There are different techniques for breast reduction but the most common consists of making an anchor-shaped incision downwards from the areola and following the curve shape of the breast. The excess of the glandular tissue, the fat and the skin is removed and the nipple and the areola are moved to their new position. The skin from both sides of the breast is placed below and around the areola, forming the new contour.

In most cases, the nipples remain connected to their blood vessels and nerves. If the breasts are very large or pendular, the nipples and areolas should be removed completely and placed in a higher position through a graft.

In young women with good cutaneous quality, a vertical reduction technique can be used which reduces the scarring, removing the horizontal scar.

Your specific case requires a personalised diagnosis and the appropriate technique according to the nature of your tissues.

What anaesthesia is there?

In each case, general anaesthesia is used, this being the safest option for the patient.

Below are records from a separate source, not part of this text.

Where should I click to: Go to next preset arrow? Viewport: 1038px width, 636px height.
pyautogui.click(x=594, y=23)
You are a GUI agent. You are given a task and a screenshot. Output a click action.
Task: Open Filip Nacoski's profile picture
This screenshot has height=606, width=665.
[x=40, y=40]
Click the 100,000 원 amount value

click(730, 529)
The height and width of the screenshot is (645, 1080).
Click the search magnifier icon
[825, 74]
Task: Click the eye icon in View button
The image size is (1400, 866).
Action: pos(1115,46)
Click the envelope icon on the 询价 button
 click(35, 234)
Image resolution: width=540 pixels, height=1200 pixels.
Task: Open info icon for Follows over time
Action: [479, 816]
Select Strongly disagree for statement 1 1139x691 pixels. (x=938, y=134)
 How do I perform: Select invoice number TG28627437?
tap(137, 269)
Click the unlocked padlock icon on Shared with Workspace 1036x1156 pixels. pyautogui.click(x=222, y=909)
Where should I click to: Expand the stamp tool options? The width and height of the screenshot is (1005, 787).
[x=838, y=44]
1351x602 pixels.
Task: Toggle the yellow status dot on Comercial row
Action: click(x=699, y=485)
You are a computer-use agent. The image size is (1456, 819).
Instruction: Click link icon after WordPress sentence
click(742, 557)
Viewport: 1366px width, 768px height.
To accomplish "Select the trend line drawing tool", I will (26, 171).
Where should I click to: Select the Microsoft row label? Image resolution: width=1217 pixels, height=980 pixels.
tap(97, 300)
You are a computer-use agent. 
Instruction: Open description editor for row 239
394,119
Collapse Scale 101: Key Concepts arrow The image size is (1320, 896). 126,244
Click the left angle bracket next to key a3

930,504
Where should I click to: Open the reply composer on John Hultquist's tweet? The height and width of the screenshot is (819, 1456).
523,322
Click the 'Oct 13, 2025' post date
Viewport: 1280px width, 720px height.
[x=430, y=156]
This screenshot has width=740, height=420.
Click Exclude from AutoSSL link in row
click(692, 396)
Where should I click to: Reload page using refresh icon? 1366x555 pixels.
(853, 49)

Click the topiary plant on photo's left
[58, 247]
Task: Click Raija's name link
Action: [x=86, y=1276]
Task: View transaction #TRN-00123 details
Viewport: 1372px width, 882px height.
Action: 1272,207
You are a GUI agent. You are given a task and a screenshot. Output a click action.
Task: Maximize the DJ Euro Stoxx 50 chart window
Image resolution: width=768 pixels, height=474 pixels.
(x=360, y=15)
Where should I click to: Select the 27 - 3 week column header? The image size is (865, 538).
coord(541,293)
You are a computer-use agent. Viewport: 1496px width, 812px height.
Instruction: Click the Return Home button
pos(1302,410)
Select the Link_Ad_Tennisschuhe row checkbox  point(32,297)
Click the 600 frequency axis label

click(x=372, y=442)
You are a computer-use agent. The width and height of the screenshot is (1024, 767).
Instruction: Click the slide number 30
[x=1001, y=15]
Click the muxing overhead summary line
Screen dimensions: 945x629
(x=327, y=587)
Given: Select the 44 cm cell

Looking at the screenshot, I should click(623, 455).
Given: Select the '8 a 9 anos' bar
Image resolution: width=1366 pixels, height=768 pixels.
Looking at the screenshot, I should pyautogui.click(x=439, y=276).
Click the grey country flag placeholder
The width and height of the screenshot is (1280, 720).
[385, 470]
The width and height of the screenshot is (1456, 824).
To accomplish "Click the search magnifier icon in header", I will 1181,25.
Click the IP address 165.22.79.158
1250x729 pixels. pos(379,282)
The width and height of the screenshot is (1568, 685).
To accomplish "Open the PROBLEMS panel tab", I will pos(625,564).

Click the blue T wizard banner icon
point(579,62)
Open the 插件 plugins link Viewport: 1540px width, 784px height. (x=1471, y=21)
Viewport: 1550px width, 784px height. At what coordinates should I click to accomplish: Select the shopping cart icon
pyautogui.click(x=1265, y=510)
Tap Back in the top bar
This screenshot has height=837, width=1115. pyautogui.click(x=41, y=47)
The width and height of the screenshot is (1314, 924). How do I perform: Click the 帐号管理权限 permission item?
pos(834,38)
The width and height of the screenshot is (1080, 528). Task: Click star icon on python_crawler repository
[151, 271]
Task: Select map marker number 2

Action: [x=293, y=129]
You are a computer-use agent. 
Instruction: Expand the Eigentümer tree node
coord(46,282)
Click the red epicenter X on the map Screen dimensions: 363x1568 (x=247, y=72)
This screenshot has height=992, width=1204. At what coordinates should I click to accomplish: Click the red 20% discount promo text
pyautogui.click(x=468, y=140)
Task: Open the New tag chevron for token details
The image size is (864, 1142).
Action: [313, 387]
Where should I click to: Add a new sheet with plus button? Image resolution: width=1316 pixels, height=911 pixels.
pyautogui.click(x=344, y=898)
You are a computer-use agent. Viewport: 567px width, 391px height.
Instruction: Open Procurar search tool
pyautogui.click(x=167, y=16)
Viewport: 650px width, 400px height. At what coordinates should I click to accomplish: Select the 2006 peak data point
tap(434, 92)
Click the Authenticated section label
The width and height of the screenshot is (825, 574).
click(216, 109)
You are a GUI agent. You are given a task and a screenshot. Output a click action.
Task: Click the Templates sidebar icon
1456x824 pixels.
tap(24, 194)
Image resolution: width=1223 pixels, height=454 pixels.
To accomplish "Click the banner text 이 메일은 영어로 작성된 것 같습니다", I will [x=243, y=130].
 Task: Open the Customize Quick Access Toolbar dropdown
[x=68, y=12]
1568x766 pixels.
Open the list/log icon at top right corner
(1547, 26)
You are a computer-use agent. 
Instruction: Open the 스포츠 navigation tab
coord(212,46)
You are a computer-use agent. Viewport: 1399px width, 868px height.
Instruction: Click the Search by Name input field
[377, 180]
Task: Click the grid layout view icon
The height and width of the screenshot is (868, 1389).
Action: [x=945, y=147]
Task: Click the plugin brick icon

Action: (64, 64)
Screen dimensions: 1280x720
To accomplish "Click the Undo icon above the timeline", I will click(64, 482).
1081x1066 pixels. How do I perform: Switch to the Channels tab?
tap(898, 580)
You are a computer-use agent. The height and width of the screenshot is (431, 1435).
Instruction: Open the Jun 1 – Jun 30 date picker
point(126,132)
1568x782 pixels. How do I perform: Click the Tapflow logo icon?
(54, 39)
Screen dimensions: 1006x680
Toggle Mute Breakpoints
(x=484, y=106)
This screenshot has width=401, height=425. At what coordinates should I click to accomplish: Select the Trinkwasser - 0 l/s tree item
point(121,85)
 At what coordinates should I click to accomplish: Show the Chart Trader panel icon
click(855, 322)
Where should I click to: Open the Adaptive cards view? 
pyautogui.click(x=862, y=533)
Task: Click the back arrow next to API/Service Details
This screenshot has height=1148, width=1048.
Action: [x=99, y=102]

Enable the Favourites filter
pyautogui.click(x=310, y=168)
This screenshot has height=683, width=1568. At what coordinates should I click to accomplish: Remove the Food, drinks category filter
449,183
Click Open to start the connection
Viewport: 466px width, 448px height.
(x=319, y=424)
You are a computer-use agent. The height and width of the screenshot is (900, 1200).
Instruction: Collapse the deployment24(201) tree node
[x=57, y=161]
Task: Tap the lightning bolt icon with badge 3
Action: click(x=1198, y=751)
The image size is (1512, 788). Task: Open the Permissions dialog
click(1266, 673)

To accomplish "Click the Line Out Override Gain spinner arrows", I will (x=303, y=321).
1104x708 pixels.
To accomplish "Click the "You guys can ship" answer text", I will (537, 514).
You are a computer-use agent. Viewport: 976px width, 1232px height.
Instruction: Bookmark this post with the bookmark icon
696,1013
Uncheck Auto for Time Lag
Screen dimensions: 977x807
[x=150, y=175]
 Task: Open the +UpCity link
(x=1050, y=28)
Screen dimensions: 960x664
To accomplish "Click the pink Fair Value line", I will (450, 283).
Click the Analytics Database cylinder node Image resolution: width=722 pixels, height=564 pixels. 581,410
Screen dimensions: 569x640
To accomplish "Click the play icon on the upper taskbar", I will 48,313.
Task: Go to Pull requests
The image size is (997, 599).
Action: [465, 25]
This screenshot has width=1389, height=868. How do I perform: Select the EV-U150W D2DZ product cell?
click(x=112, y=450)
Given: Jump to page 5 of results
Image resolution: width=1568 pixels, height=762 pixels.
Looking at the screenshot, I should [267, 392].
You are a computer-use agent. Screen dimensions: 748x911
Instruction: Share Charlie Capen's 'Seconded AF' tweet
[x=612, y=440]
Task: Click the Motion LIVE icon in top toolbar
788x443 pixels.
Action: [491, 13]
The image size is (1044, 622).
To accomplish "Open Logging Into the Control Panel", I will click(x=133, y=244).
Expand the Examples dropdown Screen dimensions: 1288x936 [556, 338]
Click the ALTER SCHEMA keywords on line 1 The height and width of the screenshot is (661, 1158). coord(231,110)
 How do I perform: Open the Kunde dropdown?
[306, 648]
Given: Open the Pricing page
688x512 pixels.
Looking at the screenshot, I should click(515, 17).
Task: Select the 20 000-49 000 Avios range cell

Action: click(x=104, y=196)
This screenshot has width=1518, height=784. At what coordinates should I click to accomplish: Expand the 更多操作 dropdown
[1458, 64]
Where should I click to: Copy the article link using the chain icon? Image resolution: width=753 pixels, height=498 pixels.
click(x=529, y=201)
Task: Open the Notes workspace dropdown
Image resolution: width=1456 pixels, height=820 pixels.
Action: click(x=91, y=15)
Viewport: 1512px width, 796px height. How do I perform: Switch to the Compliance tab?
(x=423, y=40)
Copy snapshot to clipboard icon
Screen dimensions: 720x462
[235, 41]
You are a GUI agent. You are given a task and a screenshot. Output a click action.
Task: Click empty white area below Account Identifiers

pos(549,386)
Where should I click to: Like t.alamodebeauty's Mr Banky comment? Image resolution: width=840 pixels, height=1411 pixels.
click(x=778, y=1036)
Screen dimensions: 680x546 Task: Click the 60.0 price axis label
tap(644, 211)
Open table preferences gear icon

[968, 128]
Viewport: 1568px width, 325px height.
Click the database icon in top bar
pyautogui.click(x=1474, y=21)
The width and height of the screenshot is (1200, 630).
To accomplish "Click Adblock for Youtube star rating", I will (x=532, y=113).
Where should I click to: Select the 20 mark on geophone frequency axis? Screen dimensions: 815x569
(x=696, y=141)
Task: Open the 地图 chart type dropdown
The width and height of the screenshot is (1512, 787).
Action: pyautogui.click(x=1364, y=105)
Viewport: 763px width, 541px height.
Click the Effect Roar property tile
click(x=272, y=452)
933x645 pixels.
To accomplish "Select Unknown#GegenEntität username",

Mamoplastia de reducción en Málaga
Observaciones del doctor

-REGARDING RETURNING TO NORMALITY

Although you will be released the day after the intervention, your breasts will be sore and may cause discomfort for up to 2 weeks. You should avoid lifting weight and pushing heavy things for between 3 and 4 weeks.

Your surgeon will give you all the instructions to follow until you can return to everyday activities (normally, after two weeks), although you should wait until you feel more energetic to do more strenuous activities.

You should avoid sexual relations in the week following the intervention or even longer and avoid contact with the breasts for up to 6 weeks.

It is normal that a small amount of fluid leaks from your wound.